Syzygy question

[hgm]

How much are syzygy EGT and their probing code aware of the identity of the pieces? Is this just in the filenames? In other words, would the probing code need any changes if it were to be used for a chess variant with pieces that are identified by different letters, other than that the corresponding tables would need names that use these different piece IDs tfor indicating the piece composition of the end-game they are for?

[gflohr]

I have recently, about a month or two ago, ported the Syzygy probing code from python-chess to Perl without understanding it in all details.

Yes, the piece letters are in the filenames, but that should be trivial to change.

In the (Python!) probing code, the pieces seem to be hardcoded as integers 1 (pawn) to 6 (king). At least, these are the numerical constants I am using, and the code worked without changes. I'm not 100 % sure about the original C version.

The colours in the C code are probably 0 for white and 1 for black. In python-chess it is the opposite. White is True (1) and black is False (0), and I had to modify the logic to reflect this difference because my library uses 0 for white and 1 for black.

I do remember that the code very often distinguishes between pawns and other pieces because pawn pushes reset the halfmove counter for the 50-move rule. But maybe this is also because of the somewhat odd movement and capturings of pawns in classical chess.

The tables ignore the possibility of en-passant captures (and castling if that matters). En-passant is handled by a wrapper around the actual lookup code.
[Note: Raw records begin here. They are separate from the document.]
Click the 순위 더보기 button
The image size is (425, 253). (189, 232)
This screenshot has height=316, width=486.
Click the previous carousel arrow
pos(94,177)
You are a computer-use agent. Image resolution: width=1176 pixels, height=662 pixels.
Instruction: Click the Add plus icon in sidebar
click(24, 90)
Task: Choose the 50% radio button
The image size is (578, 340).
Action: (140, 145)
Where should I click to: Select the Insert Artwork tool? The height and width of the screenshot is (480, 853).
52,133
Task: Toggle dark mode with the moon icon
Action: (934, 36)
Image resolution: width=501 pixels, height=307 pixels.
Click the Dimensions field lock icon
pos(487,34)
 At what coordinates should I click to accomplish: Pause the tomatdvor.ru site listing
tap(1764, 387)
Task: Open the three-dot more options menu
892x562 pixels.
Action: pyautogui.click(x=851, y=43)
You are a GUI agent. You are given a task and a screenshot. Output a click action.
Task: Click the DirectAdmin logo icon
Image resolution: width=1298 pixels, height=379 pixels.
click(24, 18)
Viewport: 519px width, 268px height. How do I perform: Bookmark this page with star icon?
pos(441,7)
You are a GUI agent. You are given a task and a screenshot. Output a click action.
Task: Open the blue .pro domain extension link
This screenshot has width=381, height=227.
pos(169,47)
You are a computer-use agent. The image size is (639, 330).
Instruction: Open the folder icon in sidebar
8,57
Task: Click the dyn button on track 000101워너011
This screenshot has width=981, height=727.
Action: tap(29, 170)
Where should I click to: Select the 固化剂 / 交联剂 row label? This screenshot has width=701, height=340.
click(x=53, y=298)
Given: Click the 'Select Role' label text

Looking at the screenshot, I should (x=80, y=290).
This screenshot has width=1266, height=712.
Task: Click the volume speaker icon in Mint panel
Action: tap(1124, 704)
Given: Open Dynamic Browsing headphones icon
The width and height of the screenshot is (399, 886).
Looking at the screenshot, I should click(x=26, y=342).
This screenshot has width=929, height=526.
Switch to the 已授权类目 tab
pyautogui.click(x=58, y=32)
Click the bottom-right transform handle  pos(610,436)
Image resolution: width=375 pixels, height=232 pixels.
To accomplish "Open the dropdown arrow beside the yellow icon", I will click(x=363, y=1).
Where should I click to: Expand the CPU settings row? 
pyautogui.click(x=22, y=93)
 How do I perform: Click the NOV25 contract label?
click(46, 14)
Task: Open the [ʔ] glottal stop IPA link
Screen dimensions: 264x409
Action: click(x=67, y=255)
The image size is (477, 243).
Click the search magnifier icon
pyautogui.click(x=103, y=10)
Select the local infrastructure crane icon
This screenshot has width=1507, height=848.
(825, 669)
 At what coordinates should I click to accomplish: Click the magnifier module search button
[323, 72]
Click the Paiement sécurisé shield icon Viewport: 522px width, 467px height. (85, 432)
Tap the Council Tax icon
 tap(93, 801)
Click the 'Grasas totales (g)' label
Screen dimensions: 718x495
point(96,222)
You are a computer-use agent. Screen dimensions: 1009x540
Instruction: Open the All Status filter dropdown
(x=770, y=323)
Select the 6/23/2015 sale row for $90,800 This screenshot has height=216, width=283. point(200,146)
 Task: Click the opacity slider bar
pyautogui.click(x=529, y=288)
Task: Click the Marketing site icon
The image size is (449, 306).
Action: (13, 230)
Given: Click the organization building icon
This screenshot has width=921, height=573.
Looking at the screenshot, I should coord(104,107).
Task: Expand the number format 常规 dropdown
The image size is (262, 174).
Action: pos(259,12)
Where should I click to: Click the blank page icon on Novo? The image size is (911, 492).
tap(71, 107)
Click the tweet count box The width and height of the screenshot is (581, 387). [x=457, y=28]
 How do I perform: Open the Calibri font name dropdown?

In a nutshell, if en-passant is possible, the one or two en-passant captures are also tried out, and if one of them yields a better result, that result is returned. If your variant doesn't have en-passant, you can bypass that.

[syzygy]

How much are syzygy EGT and their probing code aware of the identity of the pieces? Is this just in the filenames? In other words, would the probing code need any changes if it were to be used for a chess variant with pieces that are identified by different letters, other than that the corresponding tables would need names that use these different piece IDs tfor indicating the piece composition of the end-game they are for?

The identity of the pieces is stored in the tablebase file but only to know the order in which they have been indexed. The indexing code basically only distinguishes between pawns and non-pawns. It mostly does not even rely on there being two kings which cannot be on neighbouring squares (because I found not treating the Ks differently leads to smaller compressed files even though the indexing space increases a bit, the reasoning being it gives more possibilities for changing the order of pieces). Only for tables such as KQQvK which do not have 3 "non-like" pieces does the code use KK-based indexing (for the compressed file).

For generating the files the code uses KK-based indexing for regular chess but a 10x64^(n-1) scheme for variants such as atomic and suicide/giveaway where the KKs can be on neighbouring squares (or be entirely absent).

[syzygy]

How much are syzygy EGT and their probing code aware of the identity of the pieces? Is this just in the filenames? In other words, would the probing code need any changes if it were to be used for a chess variant with pieces that are identified by different letters, other than that the corresponding tables would need names that use these different piece IDs tfor indicating the piece composition of the end-game they are for?

Is there are a list of fairy piece types that respect the 8 board symmetries and capture like regular pieces?

I am thinking of a new or extended TB format to allow for some new indexing and compression methods.
Instead of pieces types 1-6 and 9-14, I could easily encode the color in the msb, so there would be piece types 1-127 for white and 129-255 for black. I think that should leave enough space?

[hgm]

In principle there is an infinite number of such pieces, but a board size of 8x8 would limit that. Each 8-fold-symmetric move set can be represented by the square in the triangular sector a1-a8-h8 it could reach from a1 (even a1 itself, which would represent a null move). And each such set could be present in the move set of a piece or not. Short-range leaps (up to 2 King steps) are quite common, and occur in any combination, and without the rather uncommon null move (and excluding pieces without any moves) that already makes 31 piece types. Leaps to the 3rd ring are less common, but they do still occur frequently, often in combination with moves of a single King steps. And then I am still ignoring compounds that combine slides with leaps, such as the Archbisjop = B+N.

To cover all that would probably lead to more than 128 types.

But I wonder if that is important. The indexing of an EGT can simply number pieces from 0 to N, and the probing code has to map an engine's internal coding of the piece types to these numbers based on which EGT it is probing. This mapping could be encoded in the filename, e.g. egt-K.B.N-K.bin could be used for the KBNK end-game, and an engine using royals with a King move, Bishops and Knights would know when it should try to load and probe this EGT. The piece types could be encoded by the Betza notation of their move.

Fairy-Stockfish would already know the Betza notation for each piece that occurs in any of its variants, (e.g. BN for the Archbishop) for sending those to the GUI. It could also use these for finding the EGT file to probe.